> **DATASET ENTRIES**
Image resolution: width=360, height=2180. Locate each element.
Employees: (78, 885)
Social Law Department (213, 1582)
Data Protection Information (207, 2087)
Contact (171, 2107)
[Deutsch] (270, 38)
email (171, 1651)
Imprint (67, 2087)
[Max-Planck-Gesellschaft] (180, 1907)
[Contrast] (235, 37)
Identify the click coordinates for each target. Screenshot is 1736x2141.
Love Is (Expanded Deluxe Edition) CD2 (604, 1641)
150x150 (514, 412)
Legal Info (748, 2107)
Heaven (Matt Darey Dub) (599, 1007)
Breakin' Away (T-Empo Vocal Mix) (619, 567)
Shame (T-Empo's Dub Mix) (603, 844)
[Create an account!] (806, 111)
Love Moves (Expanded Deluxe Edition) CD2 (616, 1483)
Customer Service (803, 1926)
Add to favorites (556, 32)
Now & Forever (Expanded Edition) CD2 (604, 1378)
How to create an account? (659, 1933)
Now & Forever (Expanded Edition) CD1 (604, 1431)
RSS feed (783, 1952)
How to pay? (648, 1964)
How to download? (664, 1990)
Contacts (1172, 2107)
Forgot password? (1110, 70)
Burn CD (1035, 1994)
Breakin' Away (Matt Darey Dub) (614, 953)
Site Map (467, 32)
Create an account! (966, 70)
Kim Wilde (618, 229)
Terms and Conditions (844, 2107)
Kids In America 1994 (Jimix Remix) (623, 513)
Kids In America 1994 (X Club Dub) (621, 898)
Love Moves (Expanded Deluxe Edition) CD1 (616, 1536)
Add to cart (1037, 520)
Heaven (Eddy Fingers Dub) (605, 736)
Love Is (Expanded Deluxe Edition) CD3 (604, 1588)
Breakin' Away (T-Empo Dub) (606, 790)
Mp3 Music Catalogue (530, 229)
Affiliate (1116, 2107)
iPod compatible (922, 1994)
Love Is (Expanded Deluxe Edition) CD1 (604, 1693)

> **EXERCISE DETAILS**
The whole listing is needed again, word for word.

> **ANSWER SECTION**
Image resolution: width=360, height=2180. Locate each element.
Employees: (78, 885)
Social Law Department (213, 1582)
Data Protection Information (207, 2087)
Contact (171, 2107)
[Deutsch] (270, 38)
email (171, 1651)
Imprint (67, 2087)
[Max-Planck-Gesellschaft] (180, 1907)
[Contrast] (235, 37)
Identify the click coordinates for each target. Screenshot is 1736x2141.
Love Is (Expanded Deluxe Edition) CD2 (604, 1641)
150x150 (514, 412)
Legal Info (748, 2107)
Heaven (Matt Darey Dub) (599, 1007)
Breakin' Away (T-Empo Vocal Mix) (619, 567)
Shame (T-Empo's Dub Mix) (603, 844)
[Create an account!] (806, 111)
Love Moves (Expanded Deluxe Edition) CD2 (616, 1483)
Customer Service (803, 1926)
Add to favorites (556, 32)
Now & Forever (Expanded Edition) CD2 (604, 1378)
How to create an account? (659, 1933)
Now & Forever (Expanded Edition) CD1 (604, 1431)
RSS feed (783, 1952)
How to pay? (648, 1964)
How to download? (664, 1990)
Contacts (1172, 2107)
Forgot password? (1110, 70)
Burn CD (1035, 1994)
Breakin' Away (Matt Darey Dub) (614, 953)
Site Map (467, 32)
Create an account! (966, 70)
Kim Wilde (618, 229)
Terms and Conditions (844, 2107)
Kids In America 1994 (Jimix Remix) (623, 513)
Kids In America 1994 (X Club Dub) (621, 898)
Love Moves (Expanded Deluxe Edition) CD1 (616, 1536)
Add to cart (1037, 520)
Heaven (Eddy Fingers Dub) (605, 736)
Love Is (Expanded Deluxe Edition) CD3 (604, 1588)
Breakin' Away (T-Empo Dub) (606, 790)
Mp3 Music Catalogue (530, 229)
Affiliate (1116, 2107)
iPod compatible (922, 1994)
Love Is (Expanded Deluxe Edition) CD1 (604, 1693)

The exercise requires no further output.